La Chine continue de promouvoir l’esprit d’entreprise. Elle veut des entrepreneurs. Elle veut également un tissu de PME innovantes. Sur ce dernier point d’ailleurs, il est intéressant, et nécessaire, de s’arrêter sur l’action que les pouvoirs publics chinois ont menée contre les géants de la technologie. Cette action, si l’on songe à Alibaba, cas très médiatisé, a été très critiquée en Occident. De même que l’action très puissante menée contre les sociétés d’éducation online. Pourtant, si tout n’est évidemment pas parfait, il y a quelques paradoxes en Europe et aux Etats-Unis à s’attaquer aux GAFAM en utilisant le droit de la concurrence, et en même temps à faire grief aux autorités chinoises de faire finalement la même chose.
Et pour ce qui concerne l’éducation en ligne, il est clair que la Chine ne souhaite pas que le système éducatif tombe dans certains travers de marchandisation dont l’on voit par ailleurs beaucoup les excès aux Etats-Unis. Si tout est question de mesure, peut-être ne faut-il pas lui donner entièrement tort.
4- Où en est l’économie chinoise aujourd’hui ? L’innovation, clé du développement, reste-t-elle soutenue ?
L’économie chinoise présente un caractère contrasté.
Au plan macroéconomique, la reprise que l’on attendait pour le premier semestre 2023 tarde à se manifester. Le ralentissement de l’économie est réel, la consommation – hormis le luxe au premier trimestre 2023 – est molle, le chômage des jeunes atteint un niveau record (20%). Il faut ajouter à cela un marché immobilier au ralenti et un vieillissement de la population qui demeure bien réel.

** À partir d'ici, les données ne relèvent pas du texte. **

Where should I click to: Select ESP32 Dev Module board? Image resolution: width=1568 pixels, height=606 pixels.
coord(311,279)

Si l’on reste sur le plan macroéconomique, il faudrait aussi savoir comparer la Chine aux autres grandes zones. La zone euro, avec près de 100% de dette publique rapportée au PIB, et les Etats-Unis avec 125% de dette publique rapportée au PIB, ont moins de marge de manœuvre que la Chine dont la dette n’est « que » de 47% du PIB. Sur le plan monétaire, l’affirmation du renminbi est à venir. C’est dire qu’en termes de policy mix, la Chine dispose de réelles marges.

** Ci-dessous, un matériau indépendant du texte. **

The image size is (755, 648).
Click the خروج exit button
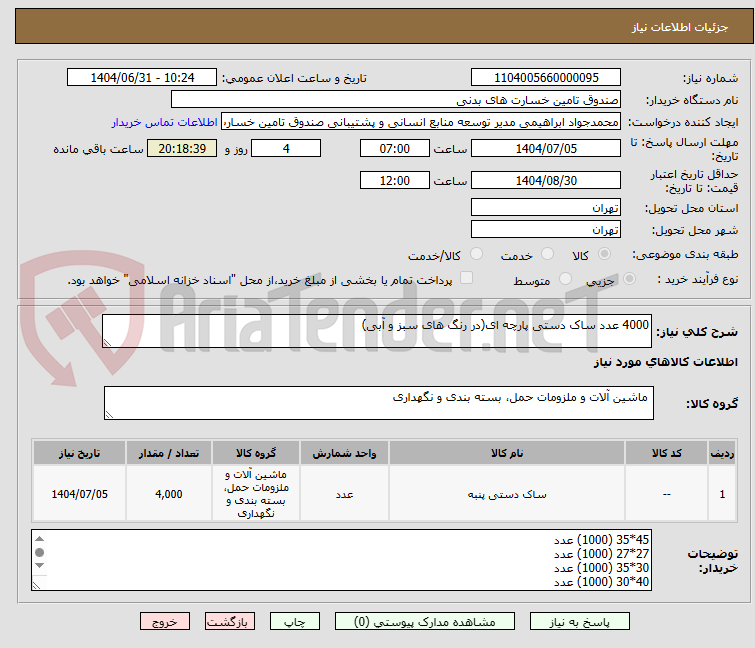[x=164, y=621]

Surtout, sur le plan microéconomique, l’innovation, qui est la clé du développement, reste forte. Shenzhen, où nous sommes présents, est sans doute l’un, si ce n’est le lieu le plus innovant de la planète aujourd’hui, dépassant la Silicon Valley californienne. Des universités chinoises sortent tous les ans 4,5 millions d’ingénieurs : c’est près de 10 fois plus qu’aux Etats-Unis. Si l’on prend des secteurs comme la santé (oncologie), l’industrie (automobile électrique, conduite sans conducteur), ou l’intelligence artificielle, la Chine est à la pointe de l’innovation et va le rester. Elle en a tous les moyens.